The most rewarding part of working with scouts is seeing their maturity and achievements in earning ranks toward becoming an Eagle Scout, the highest rank a scout can earn. The most challenging is getting parents involved and getting them to participate.
What are the short-term and long-term goals for the district?
The short-term goals are getting various district positions filled by adult volunteers. The long-term goals are to provide good programs for the scouts and continue teaching them proper values.
What is the motivation for a child to join Boy Scouts? What are some unique experiences or opportunities available through scouting?
There is no other program in this city, state, or country that teaches young boys and girls about respect for the outdoors, conservation, our environment, first aid, how to camp, and cooperation and services to others, in home, school, and community.
Rancho Coastal District At-A-Glance
Number of Scouts: 1,309 youth
Number of Troop Leaders: 658 adults
Areas Served: Carmel Valley, Rancho Santa Fe, Del Mar, Solana Beach, Encinitas, and Carlsbad
Phone: San Diego Imperial Council Service Center, 619-298-6121
Mission: The mission of The Boy Scouts of America is to prepare young people to make ethical and moral choices over their lifetimes by instilling in them the values of the Scout oath and law.
How does one go about joining a troop?
Any person who is interested in joining Scouts can contact our District Executive, Jeff Boswell, at 760-689-8268 or email him at firstname.lastname@example.org.
What ages can participate in the program? Please describe the different levels of Boy Scouts by grade.
Cub Scouts are open to all boys and girls ranging in age from 5 to 11. Scouts are open to boys and girls from ages 10½ to 18.
Can you tell us a bit about the individual troops in the 92130 area?
There are a number of Packs (Cub Scouts) and Troops (Scouts). There are four Packs within Carmel Valley – Packs 734, 720, 765, and 766. Troops are represented by 713, 765, and 766.
Tell us about some of the recent achievements of your district’s members.
I am proud to say that in the past 10 years, six individuals from our district have earned the Council’s highest honor, The Silver Beaver.
Are there any annual or upcoming events in which the Rancho Coastal District takes part?

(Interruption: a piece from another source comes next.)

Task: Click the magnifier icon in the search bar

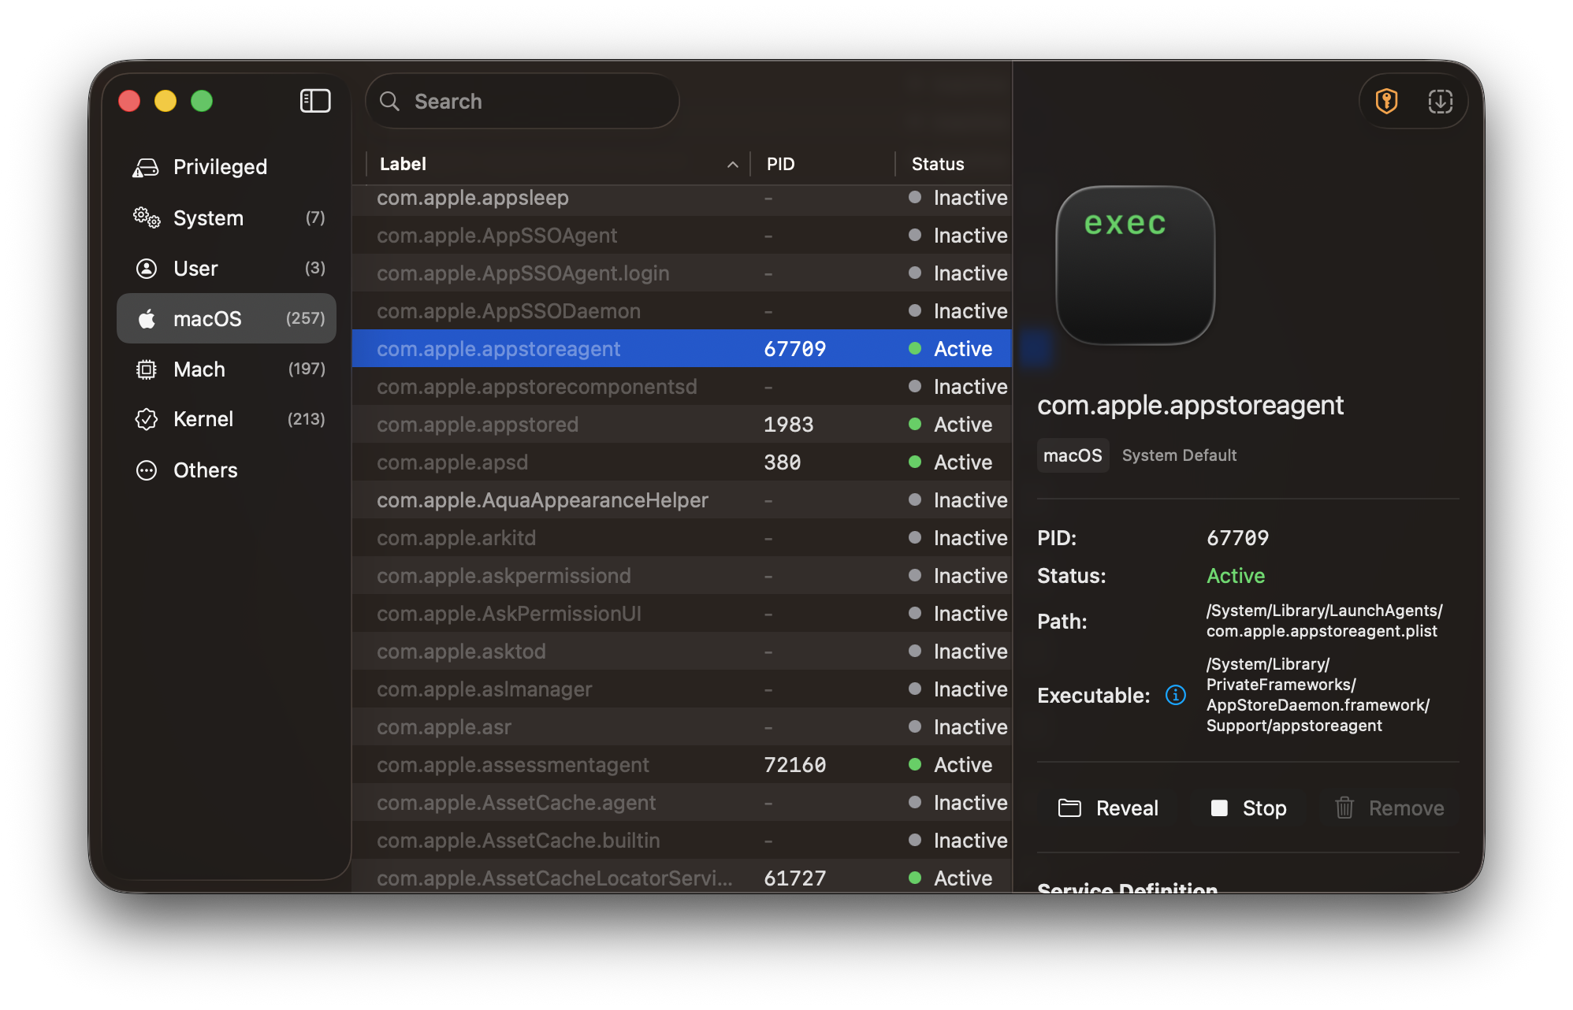Action: tap(390, 101)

Our district conducts monthly Round Tables for our adult leaders, where various Scouting topics are discussed and information and literature disseminated for their benefit. We also participate in the council’s Annual Scout Fair. In April we invite all Scouting troops in our district to participate in our Camporee for three days and two nights, where the troops show off their skills in cooking, first aid, teamwork, and other areas of expertise. It also gives the scouts an opportunity to meet other scouts from their community and in many cases the same schools. We also have a district dinner where we acknowledge adults for their work within the units and for the scouts and award the District Award of Merit to the outstanding district leader.
Does the Rancho Coastal District need volunteers? How can community members get involved?
Like any organization, we are always looking for volunteers. Cub Scouts earn belt loops for various achievements and Scouts earn Merit Badges. Qualified leaders are always needed to help out in these areas.
If you could grant the district one wish, what would it be?
I would love to have parents give their son or daughter the opportunity to get involved in Scouting. In our district, most of the children are involved in youth sports, music lessons, student activities, and other areas of after-school programming. Scouting teaches life skills. These young people should be allowed to try Scouting.
Is there anything else you’d like to add?
All my responses are based on both Cub Scouts and Scouts. Beginning in 2019, because of the admittance of girls to the program, BSA kept the name Cub Scouts for the younger kids and dropped the name Boy Scouts to Scouts.